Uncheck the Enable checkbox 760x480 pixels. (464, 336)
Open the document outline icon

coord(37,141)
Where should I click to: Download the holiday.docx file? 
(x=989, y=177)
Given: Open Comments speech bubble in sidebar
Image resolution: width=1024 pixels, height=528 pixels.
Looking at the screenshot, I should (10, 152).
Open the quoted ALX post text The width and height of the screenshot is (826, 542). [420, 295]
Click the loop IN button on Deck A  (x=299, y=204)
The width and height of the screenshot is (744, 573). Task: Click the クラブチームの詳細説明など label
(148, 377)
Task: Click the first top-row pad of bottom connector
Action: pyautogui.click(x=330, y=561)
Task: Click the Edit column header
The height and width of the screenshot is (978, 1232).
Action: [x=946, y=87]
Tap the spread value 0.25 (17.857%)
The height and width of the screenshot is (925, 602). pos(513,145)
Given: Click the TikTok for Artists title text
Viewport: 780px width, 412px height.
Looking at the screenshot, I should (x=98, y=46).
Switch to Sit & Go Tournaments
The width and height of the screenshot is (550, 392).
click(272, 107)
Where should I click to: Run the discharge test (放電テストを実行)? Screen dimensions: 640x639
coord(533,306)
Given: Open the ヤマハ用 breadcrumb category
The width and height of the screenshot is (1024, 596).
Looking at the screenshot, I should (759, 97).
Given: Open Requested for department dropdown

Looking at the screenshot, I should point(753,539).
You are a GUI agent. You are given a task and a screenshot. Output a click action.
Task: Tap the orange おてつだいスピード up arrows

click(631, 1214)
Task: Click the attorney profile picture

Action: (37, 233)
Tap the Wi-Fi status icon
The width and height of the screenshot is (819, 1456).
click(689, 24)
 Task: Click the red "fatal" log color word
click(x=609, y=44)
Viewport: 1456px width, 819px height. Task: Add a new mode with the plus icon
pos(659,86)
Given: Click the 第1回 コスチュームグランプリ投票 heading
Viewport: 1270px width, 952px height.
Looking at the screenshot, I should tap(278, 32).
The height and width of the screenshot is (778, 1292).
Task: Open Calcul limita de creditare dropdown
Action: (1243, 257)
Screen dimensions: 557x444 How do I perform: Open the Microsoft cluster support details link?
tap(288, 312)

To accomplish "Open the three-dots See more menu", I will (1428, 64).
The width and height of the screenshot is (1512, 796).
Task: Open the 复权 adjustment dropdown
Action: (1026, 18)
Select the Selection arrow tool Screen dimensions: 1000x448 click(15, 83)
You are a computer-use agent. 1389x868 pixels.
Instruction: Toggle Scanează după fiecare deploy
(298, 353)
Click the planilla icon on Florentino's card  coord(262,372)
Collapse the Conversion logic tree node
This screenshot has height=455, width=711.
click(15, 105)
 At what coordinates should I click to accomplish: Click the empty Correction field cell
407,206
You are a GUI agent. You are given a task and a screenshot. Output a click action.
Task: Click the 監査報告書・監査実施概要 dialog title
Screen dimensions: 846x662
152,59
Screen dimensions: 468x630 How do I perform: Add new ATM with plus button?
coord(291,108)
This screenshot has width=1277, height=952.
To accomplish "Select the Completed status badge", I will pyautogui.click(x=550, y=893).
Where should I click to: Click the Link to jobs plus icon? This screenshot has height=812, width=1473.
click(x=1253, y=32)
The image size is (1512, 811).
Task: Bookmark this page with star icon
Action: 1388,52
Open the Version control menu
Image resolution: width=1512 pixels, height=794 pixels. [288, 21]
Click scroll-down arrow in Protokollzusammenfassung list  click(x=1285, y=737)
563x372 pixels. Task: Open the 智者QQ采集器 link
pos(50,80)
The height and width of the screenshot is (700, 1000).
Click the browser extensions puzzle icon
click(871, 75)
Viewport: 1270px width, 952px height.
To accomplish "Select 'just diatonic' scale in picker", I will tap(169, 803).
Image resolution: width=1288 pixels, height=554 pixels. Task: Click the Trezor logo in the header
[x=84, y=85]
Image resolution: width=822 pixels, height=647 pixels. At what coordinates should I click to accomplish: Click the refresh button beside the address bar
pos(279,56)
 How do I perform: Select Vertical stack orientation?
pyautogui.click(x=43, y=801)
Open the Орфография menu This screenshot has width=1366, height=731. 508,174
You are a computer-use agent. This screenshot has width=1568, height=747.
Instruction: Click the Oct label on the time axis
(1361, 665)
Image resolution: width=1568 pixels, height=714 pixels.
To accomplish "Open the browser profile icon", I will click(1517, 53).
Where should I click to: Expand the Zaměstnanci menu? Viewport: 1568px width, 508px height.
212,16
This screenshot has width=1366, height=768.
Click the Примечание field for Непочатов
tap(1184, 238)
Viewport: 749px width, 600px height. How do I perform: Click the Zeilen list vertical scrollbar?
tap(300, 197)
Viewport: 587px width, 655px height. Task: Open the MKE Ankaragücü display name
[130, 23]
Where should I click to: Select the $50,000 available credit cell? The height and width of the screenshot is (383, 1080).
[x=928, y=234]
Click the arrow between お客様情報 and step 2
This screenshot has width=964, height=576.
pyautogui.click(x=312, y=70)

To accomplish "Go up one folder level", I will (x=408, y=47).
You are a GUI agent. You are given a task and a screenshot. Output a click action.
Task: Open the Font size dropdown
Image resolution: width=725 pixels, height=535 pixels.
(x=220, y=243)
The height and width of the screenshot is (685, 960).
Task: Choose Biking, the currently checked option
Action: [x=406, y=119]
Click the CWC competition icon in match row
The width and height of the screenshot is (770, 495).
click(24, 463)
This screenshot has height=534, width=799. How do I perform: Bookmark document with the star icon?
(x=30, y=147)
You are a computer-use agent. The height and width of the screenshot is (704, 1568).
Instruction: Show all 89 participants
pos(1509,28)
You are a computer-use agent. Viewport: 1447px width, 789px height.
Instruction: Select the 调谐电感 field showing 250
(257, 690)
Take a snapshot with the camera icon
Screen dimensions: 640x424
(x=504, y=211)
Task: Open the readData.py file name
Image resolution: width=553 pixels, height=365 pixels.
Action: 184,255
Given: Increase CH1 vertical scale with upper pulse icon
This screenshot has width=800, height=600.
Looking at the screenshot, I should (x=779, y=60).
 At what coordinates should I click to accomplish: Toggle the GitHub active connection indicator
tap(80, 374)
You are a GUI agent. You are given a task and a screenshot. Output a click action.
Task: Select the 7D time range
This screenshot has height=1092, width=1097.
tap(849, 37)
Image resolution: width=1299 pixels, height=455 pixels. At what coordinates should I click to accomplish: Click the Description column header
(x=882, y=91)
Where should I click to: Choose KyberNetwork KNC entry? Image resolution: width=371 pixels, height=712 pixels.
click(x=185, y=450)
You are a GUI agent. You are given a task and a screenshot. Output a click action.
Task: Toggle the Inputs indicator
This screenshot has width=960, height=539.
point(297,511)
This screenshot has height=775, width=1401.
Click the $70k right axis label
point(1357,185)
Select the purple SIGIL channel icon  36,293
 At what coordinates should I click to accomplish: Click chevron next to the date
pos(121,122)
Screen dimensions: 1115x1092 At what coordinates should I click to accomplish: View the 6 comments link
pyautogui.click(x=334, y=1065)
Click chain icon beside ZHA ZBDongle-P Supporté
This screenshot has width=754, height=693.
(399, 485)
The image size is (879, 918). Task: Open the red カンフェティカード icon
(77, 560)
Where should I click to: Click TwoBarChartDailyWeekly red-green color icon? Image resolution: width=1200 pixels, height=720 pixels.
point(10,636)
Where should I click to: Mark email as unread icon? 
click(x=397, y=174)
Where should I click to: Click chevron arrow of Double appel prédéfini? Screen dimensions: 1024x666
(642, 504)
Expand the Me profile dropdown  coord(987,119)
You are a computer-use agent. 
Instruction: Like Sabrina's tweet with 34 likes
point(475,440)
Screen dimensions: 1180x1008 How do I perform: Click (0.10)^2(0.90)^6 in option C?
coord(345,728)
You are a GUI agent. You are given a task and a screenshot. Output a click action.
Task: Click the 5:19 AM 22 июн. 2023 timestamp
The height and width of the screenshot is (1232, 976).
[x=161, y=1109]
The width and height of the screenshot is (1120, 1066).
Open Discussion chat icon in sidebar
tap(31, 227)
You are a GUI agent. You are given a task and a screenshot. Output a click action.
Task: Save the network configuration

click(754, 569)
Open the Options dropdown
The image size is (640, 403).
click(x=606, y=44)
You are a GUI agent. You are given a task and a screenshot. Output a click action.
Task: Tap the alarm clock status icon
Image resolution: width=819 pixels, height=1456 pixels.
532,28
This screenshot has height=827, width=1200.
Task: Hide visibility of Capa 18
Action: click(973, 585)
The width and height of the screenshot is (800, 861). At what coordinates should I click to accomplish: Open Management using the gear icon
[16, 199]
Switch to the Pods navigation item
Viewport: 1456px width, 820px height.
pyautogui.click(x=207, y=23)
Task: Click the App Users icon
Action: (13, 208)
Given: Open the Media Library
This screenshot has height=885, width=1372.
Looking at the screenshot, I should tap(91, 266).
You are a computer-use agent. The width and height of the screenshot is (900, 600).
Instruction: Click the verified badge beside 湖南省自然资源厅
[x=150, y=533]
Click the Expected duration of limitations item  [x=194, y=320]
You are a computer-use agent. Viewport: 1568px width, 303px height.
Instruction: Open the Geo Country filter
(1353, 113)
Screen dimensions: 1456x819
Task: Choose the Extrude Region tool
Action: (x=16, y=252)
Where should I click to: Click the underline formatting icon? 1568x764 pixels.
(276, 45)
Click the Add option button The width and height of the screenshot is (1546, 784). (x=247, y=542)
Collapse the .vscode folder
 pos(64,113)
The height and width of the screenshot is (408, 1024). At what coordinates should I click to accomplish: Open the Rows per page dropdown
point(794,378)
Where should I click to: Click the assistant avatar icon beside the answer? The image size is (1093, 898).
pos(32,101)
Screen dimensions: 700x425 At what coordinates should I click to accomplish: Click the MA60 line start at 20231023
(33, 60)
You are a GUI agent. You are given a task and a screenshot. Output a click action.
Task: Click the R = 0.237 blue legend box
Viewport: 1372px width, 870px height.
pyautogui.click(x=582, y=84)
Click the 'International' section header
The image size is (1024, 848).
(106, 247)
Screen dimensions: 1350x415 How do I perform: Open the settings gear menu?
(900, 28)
════════════════
- DIRECTIONS
Copy the material above word for word, from the line containing "Screen dimensions: 468x630" through the line containing "Image resolution: width=1512".

- FULL OUTPUT
Screen dimensions: 468x630 How do I perform: Add new ATM with plus button?
coord(291,108)
This screenshot has width=1277, height=952.
To accomplish "Select the Completed status badge", I will pyautogui.click(x=550, y=893).
Where should I click to: Click the Link to jobs plus icon? This screenshot has height=812, width=1473.
click(x=1253, y=32)
The image size is (1512, 811).
Task: Bookmark this page with star icon
Action: 1388,52
Open the Version control menu
Image resolution: width=1512 pixels, height=794 pixels. [288, 21]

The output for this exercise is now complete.